PROBLEM
Return the records below from the line containing "Task: Click the green" onward, exactly, through and including the last line.
(INPUT RECORDS begins)
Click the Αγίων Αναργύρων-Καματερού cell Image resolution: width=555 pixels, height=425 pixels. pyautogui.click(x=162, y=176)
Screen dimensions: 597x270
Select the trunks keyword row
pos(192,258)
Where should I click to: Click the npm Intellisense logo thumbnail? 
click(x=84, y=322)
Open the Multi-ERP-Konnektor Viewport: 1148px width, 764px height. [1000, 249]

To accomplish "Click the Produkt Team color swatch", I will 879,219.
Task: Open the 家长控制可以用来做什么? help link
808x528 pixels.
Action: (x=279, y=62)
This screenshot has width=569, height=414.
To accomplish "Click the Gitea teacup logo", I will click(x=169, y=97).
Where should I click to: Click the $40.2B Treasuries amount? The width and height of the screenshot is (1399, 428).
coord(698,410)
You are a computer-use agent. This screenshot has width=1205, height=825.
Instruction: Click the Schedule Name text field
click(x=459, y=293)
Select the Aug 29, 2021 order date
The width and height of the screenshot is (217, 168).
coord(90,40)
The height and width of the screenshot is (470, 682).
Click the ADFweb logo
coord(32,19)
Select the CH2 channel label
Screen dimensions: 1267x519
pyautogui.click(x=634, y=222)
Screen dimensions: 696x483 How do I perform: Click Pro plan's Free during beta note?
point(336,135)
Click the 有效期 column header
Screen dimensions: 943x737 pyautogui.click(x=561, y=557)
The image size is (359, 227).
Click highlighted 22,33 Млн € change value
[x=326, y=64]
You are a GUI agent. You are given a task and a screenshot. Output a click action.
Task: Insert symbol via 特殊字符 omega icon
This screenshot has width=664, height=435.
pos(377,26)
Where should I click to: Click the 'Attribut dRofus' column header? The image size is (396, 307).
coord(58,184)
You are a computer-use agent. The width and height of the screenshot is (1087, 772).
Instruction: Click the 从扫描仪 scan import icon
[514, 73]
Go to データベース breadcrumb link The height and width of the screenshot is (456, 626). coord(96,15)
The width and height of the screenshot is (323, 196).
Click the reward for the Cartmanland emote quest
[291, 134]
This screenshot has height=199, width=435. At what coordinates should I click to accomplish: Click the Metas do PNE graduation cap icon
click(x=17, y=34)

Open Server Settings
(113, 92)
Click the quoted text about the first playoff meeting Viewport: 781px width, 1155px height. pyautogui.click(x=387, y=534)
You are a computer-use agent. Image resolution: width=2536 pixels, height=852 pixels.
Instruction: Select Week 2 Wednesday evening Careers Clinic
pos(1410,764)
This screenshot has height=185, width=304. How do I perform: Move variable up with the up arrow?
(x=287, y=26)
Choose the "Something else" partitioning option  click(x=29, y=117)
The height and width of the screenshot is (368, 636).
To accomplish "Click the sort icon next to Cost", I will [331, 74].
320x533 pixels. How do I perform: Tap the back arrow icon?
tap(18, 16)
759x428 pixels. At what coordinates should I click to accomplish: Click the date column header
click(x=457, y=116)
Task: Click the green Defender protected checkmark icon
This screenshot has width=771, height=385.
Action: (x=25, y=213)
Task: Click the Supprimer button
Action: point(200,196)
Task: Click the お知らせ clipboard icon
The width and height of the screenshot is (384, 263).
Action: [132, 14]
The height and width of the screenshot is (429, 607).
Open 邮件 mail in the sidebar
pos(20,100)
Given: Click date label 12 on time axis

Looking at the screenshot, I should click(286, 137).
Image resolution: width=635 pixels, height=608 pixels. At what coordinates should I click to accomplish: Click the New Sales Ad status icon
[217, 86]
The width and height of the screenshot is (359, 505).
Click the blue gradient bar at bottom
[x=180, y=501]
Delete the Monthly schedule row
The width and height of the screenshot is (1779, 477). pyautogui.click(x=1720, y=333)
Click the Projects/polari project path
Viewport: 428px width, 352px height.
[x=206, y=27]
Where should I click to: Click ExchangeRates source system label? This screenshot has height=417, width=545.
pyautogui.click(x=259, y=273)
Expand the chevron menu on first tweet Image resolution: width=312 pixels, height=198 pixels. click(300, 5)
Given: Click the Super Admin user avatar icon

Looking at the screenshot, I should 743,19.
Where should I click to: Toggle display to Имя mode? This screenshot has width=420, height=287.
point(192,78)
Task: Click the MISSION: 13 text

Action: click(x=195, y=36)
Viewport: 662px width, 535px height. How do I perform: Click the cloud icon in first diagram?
(INPUT RECORDS ends)
RESPONSE BOX
Task: Click the green Defender protected checkmark icon
This screenshot has width=771, height=385.
Action: (x=25, y=213)
Task: Click the Supprimer button
Action: point(200,196)
Task: Click the お知らせ clipboard icon
The width and height of the screenshot is (384, 263).
Action: [132, 14]
The height and width of the screenshot is (429, 607).
Open 邮件 mail in the sidebar
pos(20,100)
Given: Click date label 12 on time axis

Looking at the screenshot, I should click(286, 137).
Image resolution: width=635 pixels, height=608 pixels. At what coordinates should I click to accomplish: Click the New Sales Ad status icon
[217, 86]
The width and height of the screenshot is (359, 505).
Click the blue gradient bar at bottom
[x=180, y=501]
Delete the Monthly schedule row
The width and height of the screenshot is (1779, 477). pyautogui.click(x=1720, y=333)
Click the Projects/polari project path
Viewport: 428px width, 352px height.
[x=206, y=27]
Where should I click to: Click ExchangeRates source system label? This screenshot has height=417, width=545.
pyautogui.click(x=259, y=273)
Expand the chevron menu on first tweet Image resolution: width=312 pixels, height=198 pixels. click(300, 5)
Given: Click the Super Admin user avatar icon

Looking at the screenshot, I should 743,19.
Where should I click to: Toggle display to Имя mode? This screenshot has width=420, height=287.
point(192,78)
Task: Click the MISSION: 13 text

Action: click(x=195, y=36)
Viewport: 662px width, 535px height. How do I perform: Click the cloud icon in first diagram?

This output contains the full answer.